It was, from some who have kept close tabs on the process, an exhaustive search to find a new varsity basketball coach at Saint Louis.
The Crusaders hired longtime coach Sol Batoon on Wednesday. Batoon is a 1966 graduate of Farrington High School. His coaching resume has stretched across the state: Assistant coach and assistant athletic director at Chaminade; Kaiser, St. Joseph, Campbell, Thompson Academy, St. Francis. He was athletic director and boys basketball coach at St. Francis, starting a program from scratch and getting the gym constructed.
He chatted with Hawaii Prep World on Thursday morning.
HPW: Congratulations on being hired by Saint Louis.
Batoon: Thank you.
HPW: It’s the toughest league to compete in for boys basketball. It seems like every Division I program in the ILH continues to bring in talent and has built tradition at a very high level.
Batoon: Saint Louis has a great history in basketball. They won six state titles. You can’t dismiss those.
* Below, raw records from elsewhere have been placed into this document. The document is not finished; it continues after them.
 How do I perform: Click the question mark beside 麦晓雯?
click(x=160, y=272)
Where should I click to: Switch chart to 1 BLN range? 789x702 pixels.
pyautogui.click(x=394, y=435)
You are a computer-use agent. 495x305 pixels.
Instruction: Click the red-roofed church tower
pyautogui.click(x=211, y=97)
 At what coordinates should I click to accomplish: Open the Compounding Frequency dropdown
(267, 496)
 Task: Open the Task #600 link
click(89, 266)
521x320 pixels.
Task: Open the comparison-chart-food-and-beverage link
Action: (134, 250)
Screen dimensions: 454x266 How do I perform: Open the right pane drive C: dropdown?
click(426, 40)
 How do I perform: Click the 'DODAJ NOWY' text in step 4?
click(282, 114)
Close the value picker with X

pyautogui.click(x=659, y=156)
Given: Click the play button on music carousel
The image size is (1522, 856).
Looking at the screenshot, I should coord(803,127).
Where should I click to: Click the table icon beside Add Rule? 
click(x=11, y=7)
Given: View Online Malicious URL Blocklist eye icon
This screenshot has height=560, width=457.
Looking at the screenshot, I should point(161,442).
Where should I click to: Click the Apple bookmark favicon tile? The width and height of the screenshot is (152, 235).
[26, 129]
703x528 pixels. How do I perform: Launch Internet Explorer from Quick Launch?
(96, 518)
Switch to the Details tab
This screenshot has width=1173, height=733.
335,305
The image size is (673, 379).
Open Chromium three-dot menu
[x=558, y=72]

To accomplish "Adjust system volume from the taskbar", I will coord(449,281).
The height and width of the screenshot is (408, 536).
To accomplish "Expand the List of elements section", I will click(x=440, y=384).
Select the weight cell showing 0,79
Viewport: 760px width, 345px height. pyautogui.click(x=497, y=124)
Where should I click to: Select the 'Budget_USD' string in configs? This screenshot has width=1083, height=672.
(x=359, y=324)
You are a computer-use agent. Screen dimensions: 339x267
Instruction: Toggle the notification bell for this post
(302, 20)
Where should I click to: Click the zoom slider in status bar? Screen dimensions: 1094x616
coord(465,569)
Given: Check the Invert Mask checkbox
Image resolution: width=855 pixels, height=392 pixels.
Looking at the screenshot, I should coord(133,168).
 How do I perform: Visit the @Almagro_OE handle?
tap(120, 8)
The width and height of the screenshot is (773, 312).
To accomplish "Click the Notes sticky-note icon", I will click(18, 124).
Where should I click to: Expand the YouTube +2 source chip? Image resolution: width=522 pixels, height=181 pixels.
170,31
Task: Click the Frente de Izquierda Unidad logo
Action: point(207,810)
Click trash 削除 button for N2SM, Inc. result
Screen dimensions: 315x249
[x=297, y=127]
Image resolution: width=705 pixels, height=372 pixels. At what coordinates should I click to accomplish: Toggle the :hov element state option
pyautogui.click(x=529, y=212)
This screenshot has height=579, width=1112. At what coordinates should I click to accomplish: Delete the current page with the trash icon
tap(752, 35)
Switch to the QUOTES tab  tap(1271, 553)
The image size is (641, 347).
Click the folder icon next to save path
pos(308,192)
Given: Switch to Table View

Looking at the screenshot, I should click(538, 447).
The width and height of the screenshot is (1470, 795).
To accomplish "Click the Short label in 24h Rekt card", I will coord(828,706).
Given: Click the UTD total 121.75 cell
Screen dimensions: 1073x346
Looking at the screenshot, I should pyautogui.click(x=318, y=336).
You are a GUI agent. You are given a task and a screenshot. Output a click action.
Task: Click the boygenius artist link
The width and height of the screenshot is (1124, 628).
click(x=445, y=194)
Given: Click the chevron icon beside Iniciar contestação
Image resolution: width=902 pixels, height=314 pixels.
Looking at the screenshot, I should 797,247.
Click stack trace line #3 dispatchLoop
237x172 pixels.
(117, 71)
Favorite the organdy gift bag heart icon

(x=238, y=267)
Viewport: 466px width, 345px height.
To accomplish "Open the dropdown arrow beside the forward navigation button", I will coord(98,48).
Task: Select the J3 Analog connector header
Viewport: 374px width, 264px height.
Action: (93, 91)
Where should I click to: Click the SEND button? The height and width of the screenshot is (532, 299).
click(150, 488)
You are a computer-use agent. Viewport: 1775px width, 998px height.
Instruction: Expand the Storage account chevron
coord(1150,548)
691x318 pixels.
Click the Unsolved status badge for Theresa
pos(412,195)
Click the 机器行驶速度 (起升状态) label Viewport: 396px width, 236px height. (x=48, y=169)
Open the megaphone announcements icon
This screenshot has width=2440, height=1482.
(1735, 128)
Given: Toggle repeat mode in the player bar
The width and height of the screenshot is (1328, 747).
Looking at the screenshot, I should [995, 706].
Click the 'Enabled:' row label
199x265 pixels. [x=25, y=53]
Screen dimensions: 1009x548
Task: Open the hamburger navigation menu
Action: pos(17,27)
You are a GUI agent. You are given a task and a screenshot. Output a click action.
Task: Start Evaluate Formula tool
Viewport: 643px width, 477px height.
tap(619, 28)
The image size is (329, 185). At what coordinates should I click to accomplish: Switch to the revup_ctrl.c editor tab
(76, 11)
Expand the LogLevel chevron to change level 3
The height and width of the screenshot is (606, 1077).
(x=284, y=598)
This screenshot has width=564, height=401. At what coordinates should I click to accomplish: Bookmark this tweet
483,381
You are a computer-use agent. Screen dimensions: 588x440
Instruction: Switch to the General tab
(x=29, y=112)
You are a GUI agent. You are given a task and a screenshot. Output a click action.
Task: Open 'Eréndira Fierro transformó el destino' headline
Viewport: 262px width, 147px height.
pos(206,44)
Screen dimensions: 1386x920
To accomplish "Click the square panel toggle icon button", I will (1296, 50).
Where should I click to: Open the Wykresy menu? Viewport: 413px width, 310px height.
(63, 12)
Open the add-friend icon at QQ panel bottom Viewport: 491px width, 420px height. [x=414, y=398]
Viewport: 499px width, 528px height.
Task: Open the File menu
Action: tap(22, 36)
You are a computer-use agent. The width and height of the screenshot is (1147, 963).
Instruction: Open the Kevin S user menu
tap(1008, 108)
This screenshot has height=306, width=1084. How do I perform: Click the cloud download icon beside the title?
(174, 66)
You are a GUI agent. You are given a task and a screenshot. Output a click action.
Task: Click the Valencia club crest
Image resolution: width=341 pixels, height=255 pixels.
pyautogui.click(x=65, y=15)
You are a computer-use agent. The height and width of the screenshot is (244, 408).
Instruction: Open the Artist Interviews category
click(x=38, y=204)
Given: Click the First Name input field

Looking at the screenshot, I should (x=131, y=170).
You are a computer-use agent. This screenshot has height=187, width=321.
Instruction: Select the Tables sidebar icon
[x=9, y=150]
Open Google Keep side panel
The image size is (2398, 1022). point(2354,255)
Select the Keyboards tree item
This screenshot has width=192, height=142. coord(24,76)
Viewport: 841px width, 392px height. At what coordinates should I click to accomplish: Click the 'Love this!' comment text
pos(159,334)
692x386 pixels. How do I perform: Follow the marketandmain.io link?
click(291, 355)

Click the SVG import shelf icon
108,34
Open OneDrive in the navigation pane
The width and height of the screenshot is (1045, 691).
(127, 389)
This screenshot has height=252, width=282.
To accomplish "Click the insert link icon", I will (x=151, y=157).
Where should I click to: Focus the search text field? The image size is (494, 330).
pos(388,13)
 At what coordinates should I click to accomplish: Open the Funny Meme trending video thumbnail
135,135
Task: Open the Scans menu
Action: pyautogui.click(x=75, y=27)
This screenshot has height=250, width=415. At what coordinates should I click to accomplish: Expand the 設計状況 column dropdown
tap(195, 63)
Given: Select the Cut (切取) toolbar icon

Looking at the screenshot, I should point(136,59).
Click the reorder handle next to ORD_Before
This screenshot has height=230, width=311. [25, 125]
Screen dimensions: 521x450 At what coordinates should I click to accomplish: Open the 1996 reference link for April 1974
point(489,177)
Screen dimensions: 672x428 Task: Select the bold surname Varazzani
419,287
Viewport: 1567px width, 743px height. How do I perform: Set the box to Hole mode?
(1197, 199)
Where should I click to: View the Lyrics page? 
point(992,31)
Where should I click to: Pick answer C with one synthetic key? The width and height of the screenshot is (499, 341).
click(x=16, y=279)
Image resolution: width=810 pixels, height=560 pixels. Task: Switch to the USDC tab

HPW: True, but since Jim Nicholson’s era, it’s been almost 40 years since the Crusaders dominated at the state level in basketball — with the exception of a few teams like the ’99 squad led by Junior Wong. It’s been tough in this league. Can the school build a championship basketball program the way other ILH schools seem to have the resources for?
Batoon: Saint Louis does a good job of giving kids opportunities. Everything is based on need and what we need to concentrate on is building the culture in regards to basketball. Winning resolves a lot of the issues. I’m not saying we’re going to win right away, but we’ll compete. There are great coaches all around the ILH. I can’t be concerned about what the other schools are doing. I can only be concerned with what we can improve on.
HPW: What has changed since the first time you coached at the high school level?
Batoon: When I was at Kaiser, I was a strong disciplinarian. I had to learn to water that down some. It’s a different generation now. It starts with the kids’ attitudes and if they understand what their roles are, for them to have a way to communicate with us so they can express what they’re feeling, you can understand the way they are, then you can teach them and help them understand the value of team success, and appreciate what they do. When they can understand that, then your expectations can grow and your team can get better.
HPW: You never seem to get tired. You’re at football and basketball games all the time. Are you going to be able to balance your role as a grandfather with coaching?
Batoon: I’m lucky in a way that almost all my sons and daughters are on the mainland. Our oldest is coaching (football) with Lane Kiffin at Florida Atlantic. My other two two are at Liberty (High School) and one is at Saint Louis. We have 19 grandchildren. We’re good Catholics.
HPW: When Alan Silva left, he left a pretty talented roster. What do you know about them?
Batoon: I’m trying to have an open mind so when we have tryouts after the state football championship, we can be objective about who we can have on the team. I know there’s great athletes.
HPW: When Saint Louis beat Maryknoll in the ILH playoffs last season, they switched to a 1-2-2 zone and Maryknoll went cold from the perimeter.
Batoon: We’ll play inside-out, the way we played at St. Francis. It takes awhile to build a program. The proper thing to do is build it from the bottom out. It’s kind of a late notice, one month out, so I’m scrambling. We’ll play in less tournaments (than five). We have to have a sense of identity of what we do and how we do. I’m not worried about them competing. They come from the football program and know how.